Pero pasado un largo rato, como la sesión no se iba a terminar hasta la mañana siguiente, Ghanem empezó
a alarmarse por las mercaderías que había dejado en su casa sin nadie que las guardase. Y temió que
se las robaran los ladrones, y dijo para sí: “Soy extranjero, y teniendo como tengo fama de hombre rico, si
paso una noche fuera de mi casa los ladrones la saquearán, y se llevarán mi dinero y las mercancías que me
quedan.” Y como sus temores fuesen mayores cada vez, se decidió a levantarse y se disculpó con los demás
diciendo que iba a evacuar una necesidad apremiante, y salió a toda prisa. Echó a andar a obscuras, y fue
caminando hasta que llegó a las puertas de la ciudad. Pero como ya era media noche, encontró la puerta cerrada,
y no vio a nadie, ni oyó ninguna voz humana. Solamente oía el ladrar de los perros y los chillidos de
los chacales que sonaban a lo lejos mezclados con los aullidos de los lobos. Entonces, asustadísimo, exclamó:
¡No hay fuerza ni poder más que en Alah! Antes temía por mis riquezas y ahora he de temer por mi
vida.” Y empezó a buscar un albergue donde pasar la noche, y al fin encontró una turbeh junto a la cual había
una palmera. Una puerta estaba abierta y Ghanem entró por allí, y se tendió a conciliar el sueño, pero no
podía dormir, pues estaba aterrado de verse solo en medio de las tumbas. Y se puso de pie, y abrió la puerta
y miró hacia afuera. Y vio una luz que brillaba a lo lejos, cerca de las puertas de la ciudad. Se dirigió hacia
aquella luz, pero entonces vio que ésta se acercaba por el camino que conducía a la turbeh en que él se encontraba.

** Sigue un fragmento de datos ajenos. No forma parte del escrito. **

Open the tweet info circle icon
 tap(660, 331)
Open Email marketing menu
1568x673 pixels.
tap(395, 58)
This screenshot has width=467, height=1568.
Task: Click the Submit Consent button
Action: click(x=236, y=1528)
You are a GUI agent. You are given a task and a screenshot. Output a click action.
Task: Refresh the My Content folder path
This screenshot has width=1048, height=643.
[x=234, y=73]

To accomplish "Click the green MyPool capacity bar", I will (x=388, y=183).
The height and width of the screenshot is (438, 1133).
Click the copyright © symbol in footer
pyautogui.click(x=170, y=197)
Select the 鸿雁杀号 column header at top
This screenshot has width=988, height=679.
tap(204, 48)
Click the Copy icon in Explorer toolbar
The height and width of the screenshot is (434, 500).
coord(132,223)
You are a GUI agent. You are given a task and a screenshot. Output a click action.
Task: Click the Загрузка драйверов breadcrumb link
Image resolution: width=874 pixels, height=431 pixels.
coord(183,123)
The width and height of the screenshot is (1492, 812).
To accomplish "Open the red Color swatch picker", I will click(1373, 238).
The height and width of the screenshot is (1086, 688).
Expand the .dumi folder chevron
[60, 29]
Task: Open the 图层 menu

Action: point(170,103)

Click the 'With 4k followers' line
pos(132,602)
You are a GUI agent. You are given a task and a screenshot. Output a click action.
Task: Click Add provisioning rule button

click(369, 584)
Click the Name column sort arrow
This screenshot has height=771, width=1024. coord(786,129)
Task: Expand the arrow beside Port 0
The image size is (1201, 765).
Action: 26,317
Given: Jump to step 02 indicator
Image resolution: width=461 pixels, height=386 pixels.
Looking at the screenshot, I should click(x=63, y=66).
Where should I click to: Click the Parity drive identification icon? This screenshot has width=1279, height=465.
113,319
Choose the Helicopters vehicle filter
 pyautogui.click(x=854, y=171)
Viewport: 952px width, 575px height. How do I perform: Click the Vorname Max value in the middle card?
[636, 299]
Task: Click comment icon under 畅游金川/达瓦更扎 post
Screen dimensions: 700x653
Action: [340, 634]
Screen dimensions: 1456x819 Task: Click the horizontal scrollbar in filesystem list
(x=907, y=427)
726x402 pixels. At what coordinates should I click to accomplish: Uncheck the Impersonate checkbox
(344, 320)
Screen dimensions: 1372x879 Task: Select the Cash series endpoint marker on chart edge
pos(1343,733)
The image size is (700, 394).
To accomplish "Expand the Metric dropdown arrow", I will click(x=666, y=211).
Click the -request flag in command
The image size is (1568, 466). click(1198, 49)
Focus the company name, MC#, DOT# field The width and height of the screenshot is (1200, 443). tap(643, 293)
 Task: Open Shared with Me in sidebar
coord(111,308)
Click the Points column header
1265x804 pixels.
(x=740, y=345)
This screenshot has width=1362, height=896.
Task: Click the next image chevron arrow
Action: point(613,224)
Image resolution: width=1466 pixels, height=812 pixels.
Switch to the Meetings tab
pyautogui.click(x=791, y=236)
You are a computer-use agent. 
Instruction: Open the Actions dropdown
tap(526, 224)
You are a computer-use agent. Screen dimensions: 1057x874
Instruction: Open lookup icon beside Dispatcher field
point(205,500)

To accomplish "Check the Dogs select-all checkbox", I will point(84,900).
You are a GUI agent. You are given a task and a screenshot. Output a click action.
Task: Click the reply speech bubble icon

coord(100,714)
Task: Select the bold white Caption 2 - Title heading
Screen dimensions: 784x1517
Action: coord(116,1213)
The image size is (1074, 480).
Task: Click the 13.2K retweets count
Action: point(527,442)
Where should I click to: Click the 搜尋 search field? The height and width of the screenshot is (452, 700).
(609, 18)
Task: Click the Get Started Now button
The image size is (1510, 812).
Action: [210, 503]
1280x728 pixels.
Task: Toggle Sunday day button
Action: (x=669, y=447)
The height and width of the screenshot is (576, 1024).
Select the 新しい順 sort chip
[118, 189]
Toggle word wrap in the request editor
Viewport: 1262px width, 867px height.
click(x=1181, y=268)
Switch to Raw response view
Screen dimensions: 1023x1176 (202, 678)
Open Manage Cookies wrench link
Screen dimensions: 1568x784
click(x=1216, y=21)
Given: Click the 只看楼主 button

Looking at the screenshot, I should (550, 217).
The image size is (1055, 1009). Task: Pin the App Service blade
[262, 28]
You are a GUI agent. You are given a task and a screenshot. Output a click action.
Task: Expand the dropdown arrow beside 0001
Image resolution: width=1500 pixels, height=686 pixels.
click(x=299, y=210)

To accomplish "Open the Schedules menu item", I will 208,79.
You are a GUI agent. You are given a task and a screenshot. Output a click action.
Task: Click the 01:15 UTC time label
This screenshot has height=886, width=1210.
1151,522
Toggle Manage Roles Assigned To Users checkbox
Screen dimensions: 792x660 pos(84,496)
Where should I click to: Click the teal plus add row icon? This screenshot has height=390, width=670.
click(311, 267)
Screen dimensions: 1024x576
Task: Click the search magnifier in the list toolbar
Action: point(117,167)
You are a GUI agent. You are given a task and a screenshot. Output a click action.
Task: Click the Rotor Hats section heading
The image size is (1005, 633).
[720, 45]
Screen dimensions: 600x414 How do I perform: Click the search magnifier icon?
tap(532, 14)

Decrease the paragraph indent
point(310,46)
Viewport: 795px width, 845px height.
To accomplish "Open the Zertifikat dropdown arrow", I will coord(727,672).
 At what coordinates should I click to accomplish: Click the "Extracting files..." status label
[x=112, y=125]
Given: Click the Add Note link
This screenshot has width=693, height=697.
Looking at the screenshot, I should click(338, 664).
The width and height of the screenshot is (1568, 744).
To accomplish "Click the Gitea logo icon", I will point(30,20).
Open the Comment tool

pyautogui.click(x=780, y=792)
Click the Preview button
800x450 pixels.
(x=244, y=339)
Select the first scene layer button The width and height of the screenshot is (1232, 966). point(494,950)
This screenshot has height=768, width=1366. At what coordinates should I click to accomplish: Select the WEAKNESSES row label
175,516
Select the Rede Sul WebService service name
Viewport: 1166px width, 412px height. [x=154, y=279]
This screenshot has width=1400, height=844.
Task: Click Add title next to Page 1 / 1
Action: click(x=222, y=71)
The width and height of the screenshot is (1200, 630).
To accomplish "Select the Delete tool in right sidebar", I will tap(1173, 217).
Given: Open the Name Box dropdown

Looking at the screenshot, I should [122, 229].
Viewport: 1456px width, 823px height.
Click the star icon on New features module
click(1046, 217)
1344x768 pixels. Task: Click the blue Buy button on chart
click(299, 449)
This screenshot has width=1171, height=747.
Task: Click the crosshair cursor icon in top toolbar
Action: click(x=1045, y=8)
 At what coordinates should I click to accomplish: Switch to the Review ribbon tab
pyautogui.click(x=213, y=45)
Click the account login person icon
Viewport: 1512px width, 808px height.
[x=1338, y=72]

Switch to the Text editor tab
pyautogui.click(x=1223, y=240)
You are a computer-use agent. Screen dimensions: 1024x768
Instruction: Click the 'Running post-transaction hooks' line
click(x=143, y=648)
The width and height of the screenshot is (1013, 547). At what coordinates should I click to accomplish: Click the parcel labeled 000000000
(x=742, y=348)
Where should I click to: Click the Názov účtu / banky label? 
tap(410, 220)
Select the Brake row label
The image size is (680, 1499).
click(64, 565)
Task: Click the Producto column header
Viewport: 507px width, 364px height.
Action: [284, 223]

Entonces Ghanem tuvo más miedo, retrocedió precipitadamente, se metió de nuevo en la turbeh,
y cuidó de cerrar la puerta, que era muy pesada. Pero no se tranquilizó hasta que se hubo subido a lo alto de
la palmera para esconderse entre el ramaje. Desde allí vio que la luz se iba acercando, hasta que acabó por
ver a tres negros, dos de los cuales llevaban un enorme cajón y el tercero una linterna y unos azadones. Al
llegar a la turbeh se detuvo muy sorprendido el negro que llevaba el farol. Los demás le dijeron: “¿Qué
ocurre, ¡oh Sauab!?” Y Sauab respondió: “¿No lo veis?” Y dijo uno de los otros: “¿Pero qué he de ver?” Y
Sauab replicó: “¡Oh Kafur! ¿no ves que la puerta de la turbeh, que habíamos dejado abierta esta tarde está
cerrada y con el cerrojo echado por dentro?” Entonces el tercer negro, llamado Bakhita, exclamó: “¡Qué
poco entendimiento tenéis! ¿Ignoráis que los propietarios de estos campos salen todos los días de la ciudad
y vienen a descansar aquí después de examinar sus plantaciones? ¿No sabéis que cuidan de cerrar la puerta
en cuanto anochece por temor de que los sorprendamos nosotros los negros, pues saben que si los cogemos
los asamos vivos y nos comemos su carne blanca?” Entonces Kafur y Sauab dijeron al otro negro: “¡Oh
Makhita! Verdaderamente no puedes presumir de inteligencia.” Pero Bakhita replicó: “Veo que no- me
creéis hasta que encontremos al que estará escondido, y os advierto anticipadamente que si hay alguien en
la turbeh, al ver acercarse nuestra luz se habrá subido, aterrorizado, a la copa de la palmera. Y allí lo encontraremos.”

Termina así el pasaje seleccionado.